When I go to the grocery story for ice cream, I know exactly what flavor I want. Maybe I’m flexible on who’s making the flavor but in general, give me what I know I already like.
Ice cream makers aren’t the only ones in on this truism; advertisers are well aware that once consumers find something to our liking, we keep going back to it. Then movie executives got on the bandwagon a few decades back and boom - we’re awash in remakes, reboots and sequels.
Of course, when you’re pouring hundreds of millions of dollars into a two-hour entertainment venture in an industry that’s slowly leaking customers, original vision and story is not high on priority list.
Last week, the latest edition in how this tale plays out hit the press. On Thursday, Sony Pictures announced it would remake the 1996 supernatural cult favorite The Craft to much wailing and moaning among people who feel it’s a touchstone. (Confession: I have not seen, and I have no opinion on the remake.) Then on Friday, Mad Max: Fury Road premiered after a three-decade hibernation of the franchise.
Remakes and reboots and sequels, oh my! It’s easy to see why they get the studio executives excited; they’re a proven favorite flavor. It’s also easy to see the dismay in potential consumers, who’re left bewailing “why?” And while it’s less easy to see, I imagine there’s a significant disappointment in the creative screenwriters whose fresh stories are buried once again under the same stuff we’ve already seen. Hiring writers for remakes and reboots must appeal to those who like the strictures of fan fiction: Here are your borders, your canon, and a beloved lead character. Go!
The moaned “why” is not important here. Why is easy, why was decided by the accountants who saw that Craft made $55.6 million in worldwide box office with a budget of $15 million, and that the last entry in the Mad Max franchise, “Beyond Thunderdome” (1985) earned $36.2 million with a budget of $10 million. (And that one had Tina Turner in a skimpy mesh dress!)
The “why” that comes next, however, does interest me. Clever writers who avoid aping the same movie again can make or break the good do-over film.

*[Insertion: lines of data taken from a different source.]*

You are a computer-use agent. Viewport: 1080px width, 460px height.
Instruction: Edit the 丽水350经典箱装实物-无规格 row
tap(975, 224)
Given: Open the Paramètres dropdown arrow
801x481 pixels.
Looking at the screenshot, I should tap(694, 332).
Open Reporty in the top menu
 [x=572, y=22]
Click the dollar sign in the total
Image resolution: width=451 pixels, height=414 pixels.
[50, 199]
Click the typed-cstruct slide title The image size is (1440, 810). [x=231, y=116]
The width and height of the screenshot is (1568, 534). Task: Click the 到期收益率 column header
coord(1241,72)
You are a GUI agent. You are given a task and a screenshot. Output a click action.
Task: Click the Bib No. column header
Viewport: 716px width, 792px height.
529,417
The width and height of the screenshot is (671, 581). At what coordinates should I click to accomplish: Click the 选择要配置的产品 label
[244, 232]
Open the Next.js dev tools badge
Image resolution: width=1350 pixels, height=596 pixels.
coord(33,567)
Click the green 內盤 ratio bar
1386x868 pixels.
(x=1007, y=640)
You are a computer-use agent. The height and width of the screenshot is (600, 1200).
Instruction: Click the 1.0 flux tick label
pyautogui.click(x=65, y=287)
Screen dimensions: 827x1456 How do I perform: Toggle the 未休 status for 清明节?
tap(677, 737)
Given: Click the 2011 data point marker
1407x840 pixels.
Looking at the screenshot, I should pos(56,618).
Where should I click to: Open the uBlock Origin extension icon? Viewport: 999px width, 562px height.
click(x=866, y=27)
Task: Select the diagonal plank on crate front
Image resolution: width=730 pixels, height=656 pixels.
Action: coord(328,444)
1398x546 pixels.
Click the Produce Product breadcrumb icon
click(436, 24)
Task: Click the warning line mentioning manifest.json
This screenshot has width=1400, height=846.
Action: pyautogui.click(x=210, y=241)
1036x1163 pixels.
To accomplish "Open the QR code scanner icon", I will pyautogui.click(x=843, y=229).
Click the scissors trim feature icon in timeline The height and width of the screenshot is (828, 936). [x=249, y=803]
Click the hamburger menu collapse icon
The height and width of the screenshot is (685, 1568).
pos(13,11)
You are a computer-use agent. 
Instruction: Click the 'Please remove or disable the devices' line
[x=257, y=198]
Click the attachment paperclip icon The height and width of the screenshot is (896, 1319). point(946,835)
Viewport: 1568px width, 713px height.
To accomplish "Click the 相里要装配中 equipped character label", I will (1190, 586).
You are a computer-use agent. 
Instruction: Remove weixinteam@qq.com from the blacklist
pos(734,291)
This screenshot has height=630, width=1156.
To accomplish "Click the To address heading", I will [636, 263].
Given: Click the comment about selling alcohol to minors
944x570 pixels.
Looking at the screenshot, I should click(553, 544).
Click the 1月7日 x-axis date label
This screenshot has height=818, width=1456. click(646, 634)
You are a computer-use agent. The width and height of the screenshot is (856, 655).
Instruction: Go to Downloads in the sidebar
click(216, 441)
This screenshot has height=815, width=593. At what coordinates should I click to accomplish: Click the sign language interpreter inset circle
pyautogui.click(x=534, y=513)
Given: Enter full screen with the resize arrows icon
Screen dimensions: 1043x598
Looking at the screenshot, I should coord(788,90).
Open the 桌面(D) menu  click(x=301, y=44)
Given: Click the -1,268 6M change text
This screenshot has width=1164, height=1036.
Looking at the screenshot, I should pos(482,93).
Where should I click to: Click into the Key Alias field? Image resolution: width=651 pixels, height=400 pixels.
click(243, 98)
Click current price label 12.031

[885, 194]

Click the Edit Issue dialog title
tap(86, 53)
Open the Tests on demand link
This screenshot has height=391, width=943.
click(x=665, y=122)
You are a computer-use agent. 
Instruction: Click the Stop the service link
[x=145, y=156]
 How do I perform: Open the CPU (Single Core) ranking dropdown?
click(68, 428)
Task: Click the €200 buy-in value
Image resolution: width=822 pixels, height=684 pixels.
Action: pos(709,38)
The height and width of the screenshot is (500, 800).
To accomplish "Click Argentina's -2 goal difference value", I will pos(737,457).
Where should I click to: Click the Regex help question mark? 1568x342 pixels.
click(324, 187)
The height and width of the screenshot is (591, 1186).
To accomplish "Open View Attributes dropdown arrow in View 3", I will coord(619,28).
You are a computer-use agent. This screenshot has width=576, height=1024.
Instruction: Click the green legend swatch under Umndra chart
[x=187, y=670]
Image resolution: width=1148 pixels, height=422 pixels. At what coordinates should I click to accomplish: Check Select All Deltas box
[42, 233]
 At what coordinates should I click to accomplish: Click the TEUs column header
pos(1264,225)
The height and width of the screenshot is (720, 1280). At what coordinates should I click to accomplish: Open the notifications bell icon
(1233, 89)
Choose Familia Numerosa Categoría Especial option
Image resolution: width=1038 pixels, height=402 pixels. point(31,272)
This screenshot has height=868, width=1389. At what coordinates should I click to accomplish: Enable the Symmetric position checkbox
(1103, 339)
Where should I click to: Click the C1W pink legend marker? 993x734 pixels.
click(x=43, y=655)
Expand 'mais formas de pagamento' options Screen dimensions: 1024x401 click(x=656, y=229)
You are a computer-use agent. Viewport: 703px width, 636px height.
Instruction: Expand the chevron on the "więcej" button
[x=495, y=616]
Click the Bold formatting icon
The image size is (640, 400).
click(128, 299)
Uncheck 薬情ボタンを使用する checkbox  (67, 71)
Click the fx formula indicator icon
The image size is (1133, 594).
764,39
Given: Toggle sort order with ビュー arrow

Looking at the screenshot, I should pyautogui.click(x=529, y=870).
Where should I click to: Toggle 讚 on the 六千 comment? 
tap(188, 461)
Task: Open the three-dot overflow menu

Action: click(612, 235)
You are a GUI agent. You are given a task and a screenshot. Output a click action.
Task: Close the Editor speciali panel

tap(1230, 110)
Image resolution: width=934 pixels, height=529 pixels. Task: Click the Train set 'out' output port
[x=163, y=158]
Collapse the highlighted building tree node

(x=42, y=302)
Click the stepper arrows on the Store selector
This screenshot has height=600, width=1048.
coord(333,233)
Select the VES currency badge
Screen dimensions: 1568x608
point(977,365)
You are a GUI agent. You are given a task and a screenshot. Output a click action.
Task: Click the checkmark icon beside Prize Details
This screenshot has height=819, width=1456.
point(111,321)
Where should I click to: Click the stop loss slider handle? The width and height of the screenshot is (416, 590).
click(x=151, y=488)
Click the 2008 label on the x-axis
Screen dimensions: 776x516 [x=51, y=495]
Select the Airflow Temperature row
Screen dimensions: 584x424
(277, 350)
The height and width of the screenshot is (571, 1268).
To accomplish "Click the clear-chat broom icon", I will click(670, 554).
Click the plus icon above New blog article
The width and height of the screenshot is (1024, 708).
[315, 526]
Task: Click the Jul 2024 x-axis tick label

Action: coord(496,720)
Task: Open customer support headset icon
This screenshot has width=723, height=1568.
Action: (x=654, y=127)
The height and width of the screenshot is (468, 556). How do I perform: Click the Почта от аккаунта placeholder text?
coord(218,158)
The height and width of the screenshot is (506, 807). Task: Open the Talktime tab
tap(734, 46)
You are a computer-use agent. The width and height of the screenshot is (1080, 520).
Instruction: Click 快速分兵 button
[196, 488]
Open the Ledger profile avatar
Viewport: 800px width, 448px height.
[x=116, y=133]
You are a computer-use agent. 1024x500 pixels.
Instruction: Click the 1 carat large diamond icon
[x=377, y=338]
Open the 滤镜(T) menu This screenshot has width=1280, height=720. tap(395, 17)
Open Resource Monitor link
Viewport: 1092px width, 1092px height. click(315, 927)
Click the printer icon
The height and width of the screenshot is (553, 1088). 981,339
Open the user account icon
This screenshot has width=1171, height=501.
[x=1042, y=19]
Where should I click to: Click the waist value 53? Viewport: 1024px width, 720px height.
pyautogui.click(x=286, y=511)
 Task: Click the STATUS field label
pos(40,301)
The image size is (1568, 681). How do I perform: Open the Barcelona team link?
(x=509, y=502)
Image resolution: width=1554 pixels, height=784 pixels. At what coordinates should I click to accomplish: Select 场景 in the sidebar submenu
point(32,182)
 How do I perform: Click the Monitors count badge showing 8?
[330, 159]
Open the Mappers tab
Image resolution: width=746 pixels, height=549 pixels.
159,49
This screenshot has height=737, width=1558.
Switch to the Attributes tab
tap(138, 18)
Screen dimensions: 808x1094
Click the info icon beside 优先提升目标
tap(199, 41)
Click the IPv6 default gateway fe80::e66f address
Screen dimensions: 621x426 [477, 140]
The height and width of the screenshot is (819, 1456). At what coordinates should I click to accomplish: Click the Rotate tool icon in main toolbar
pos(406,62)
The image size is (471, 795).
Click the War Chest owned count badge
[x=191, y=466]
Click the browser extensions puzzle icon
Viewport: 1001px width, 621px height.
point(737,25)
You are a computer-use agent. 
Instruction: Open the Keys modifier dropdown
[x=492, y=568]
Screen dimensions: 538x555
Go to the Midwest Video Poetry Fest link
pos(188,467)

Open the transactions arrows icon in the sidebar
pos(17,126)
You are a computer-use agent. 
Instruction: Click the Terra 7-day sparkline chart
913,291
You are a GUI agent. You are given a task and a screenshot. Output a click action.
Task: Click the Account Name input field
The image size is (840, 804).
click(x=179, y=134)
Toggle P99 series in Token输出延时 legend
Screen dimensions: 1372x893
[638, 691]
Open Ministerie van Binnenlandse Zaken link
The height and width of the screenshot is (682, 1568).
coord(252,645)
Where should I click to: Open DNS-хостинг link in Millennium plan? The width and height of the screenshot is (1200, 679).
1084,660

And while I can’t speak for Craft (though there’s hope in the indie horror director Leigh Janiak and screenwriter Phil Graziadel, who worked together on her film “Honeymoon”), I can address why Fury Road is the best kind of do-over film possible.
There are a number of reasons to ignore Fury Road, including:
- No Mel Gibson, perfect as the haunted title survivor. (Pretend the last decade of his behavior never happened.)
- The “Fast and Furious” franchise already has a lock on two hours of racing cars.
- Dystopic sci-fi largely has gone beyond shoot-em-ups.
- Ain’t nothin’ wrong with the first three Max films (aside from the absurd replacing of Australian voices with American ones in the 1979 original).
But having seen Fury Road, there are even more reasons to go see it. Fury Road is exactly what you want from a big, loud (very loud), dumb (not entirely dumb) summer action picture. The movement is nonstop, the dialogue is minimal but effective, and the visuals are jaw-dropping and original. It succeeds because:
- Original director and screenwriter George Miller has remained fully in the driver’s seat.
- He’s not cashing in on his creation; he’s re-crafting it for a new age.
- He understands that women watch action films - and has weighted not just his cast but his story in their direction
Was there a screenplay for Fury Road? Ostensibly yes; writers (including Miller) were deployed at some point to craft at least a skeleton of a story. But what they did best was not in the line-by-line readings, it was in the world-building of a post-apocalyptic landscape of little water, acres of sand, plenty of grinding metallic engines, and an abundance of shell-shocked, possibly insane survivors. The film is predicated on a brilliantly realized, layered world of intertwining backstories - white-faced creatures exist to serve with religious fervor underground; women are sequestered as breeders for the leader (or used as milk-producing cows); there’s a determined, take-no-shit female leader (Charlize Theron) who makes a bold break for freedom that propels the plot; and there are multiple factions of differently-motorized tribes scattered around the blasted landscape. Each calls out for its own film, or at the very least more explanations and explorations, but none of those are forthcoming. You are in this story, and the story owns the viewer from the first startling moments.
And the payoff works, for the most part. Angst, loss, determination, conversion, reunion, loss, survival. Max (played ably if not electrically by Tom Hardy) is almost beside the point. Instead, for this go-around Miller has used his Mad Max creation as a Trojan horse to tell a story today’s audiences will lap up like ice cream - a brilliant packaging switch that more than justifies the need for whatever this film is: reboot or sequel.
“We don’t need another hero,” Tina Turner sang in the theme song to “Beyond Thunderdome.” And she has a point - most remakes feel like a chance to capitalize off of an established franchise and ring that cash register again. Fury pulls off a magic trick with this new edition, expanding its universe and providing several new, unexpected heroes. That it will more than make its budget back should comfort the accountants, but it’s unimportant to those who care about story. Fury Road gives us the heroes we didn’t know we needed.